The researchers describe a high-level overview of their cloud architecture:
“Our deliverable is a Hardware-based YubiKey to access websites using a physical tap and pin. We are using FIDO2 (WebAUTHN for CTAP2) to allow users to sign-up and login without a password to web based forms. Registration to our service leads to generating an asynchronous keypair that is transparent to the user. From there, we use the Yubikey and onboard public key for encryption of the data locally. The data is only transmitted after encryption. Lastly, we used the previously established private key on the Yubikey for decryption of the data locally. All key and extension actions are run client side. As such, data will be encrypted client side and transmitted as is, so there is no risk of data disclosure if our backend infrastructure is breached.”
Hard Pass allows users to :
- avoid reusing passwords
- avoid credential stuffing attacks by using their FIDO authentication mechanism as two-factor authentication (2FA)
- reduce risk from phishing and password attacks
- have a simple, convenient experience without additional time-consuming 2FA or SMS steps
In the table below, the team highlights Hard Pass’s key differentiators from other passwordless technologies already on the market, such as asynchronous encryption. “Hard Pass is different from other password managers because our solution has client side encryption and focuses on user privacy, usability, and security every step of the way,” said Steph Perkins.
CLTC asked the researchers to share any unexpected insights about cybersecurity that they learned during the course of their capstone project. To Jasdeep Basra, usability and functionality are key to gaining widespread market adoption and are just as important when introducing the most ‘secure’ solution. “Having global industry support is essential for security products to succeed,” Pascal Issa added. “Just because a product is the most secure does not mean it will be the most prevalent without tech industry adoption.”

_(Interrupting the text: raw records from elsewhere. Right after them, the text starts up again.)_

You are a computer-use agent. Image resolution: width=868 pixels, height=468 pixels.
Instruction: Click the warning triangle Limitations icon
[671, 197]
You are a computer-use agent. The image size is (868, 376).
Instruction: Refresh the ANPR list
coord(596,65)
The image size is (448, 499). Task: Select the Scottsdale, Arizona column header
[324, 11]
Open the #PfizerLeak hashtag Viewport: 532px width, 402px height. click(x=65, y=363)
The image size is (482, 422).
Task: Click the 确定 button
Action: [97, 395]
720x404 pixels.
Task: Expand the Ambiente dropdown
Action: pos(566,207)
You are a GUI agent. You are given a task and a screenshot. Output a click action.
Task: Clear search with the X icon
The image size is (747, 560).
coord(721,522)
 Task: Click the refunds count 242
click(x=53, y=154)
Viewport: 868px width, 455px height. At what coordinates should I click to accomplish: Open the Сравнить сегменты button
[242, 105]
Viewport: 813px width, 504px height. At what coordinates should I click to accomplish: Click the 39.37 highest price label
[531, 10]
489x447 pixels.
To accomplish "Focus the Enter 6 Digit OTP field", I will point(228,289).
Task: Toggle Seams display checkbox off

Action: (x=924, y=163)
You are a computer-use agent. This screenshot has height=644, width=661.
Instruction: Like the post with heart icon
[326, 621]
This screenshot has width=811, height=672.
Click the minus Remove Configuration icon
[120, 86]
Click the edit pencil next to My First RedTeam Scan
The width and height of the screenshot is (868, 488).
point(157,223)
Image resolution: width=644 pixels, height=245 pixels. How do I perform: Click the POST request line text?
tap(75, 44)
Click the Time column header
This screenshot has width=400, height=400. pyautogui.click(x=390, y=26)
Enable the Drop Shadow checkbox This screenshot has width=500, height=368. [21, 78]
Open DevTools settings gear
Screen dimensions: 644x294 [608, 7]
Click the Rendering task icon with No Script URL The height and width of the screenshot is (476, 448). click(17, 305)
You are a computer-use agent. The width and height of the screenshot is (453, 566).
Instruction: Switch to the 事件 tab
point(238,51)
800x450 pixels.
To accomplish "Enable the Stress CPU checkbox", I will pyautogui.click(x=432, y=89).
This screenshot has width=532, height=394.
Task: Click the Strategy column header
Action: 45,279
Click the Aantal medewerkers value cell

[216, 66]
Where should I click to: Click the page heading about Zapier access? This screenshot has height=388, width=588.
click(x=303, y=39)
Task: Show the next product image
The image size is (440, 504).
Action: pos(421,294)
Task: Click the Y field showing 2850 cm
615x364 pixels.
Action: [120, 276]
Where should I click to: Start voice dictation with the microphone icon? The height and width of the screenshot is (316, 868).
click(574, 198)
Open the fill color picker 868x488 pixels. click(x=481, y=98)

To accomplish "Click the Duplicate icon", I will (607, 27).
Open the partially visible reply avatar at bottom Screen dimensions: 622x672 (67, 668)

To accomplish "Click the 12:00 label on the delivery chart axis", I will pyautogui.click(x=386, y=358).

Being recognized for the Lily L. Chang Award is a significant next step in these MICS students’ career in the cybersecurity field. “As I move up into leadership positions,” said Perkins, “[the MICS] program has prepared me well with a timeless approach to understanding every aspect of cybersecurity.” In reflecting on his time spent in the MICS program, Basra expressed thanks for the opportunity and everything that he learned. “I think the connections and contacts I made here will carry on and I hope to be able to take a more academic and systemic approach to cybersecurity rather than a purely practical approach.”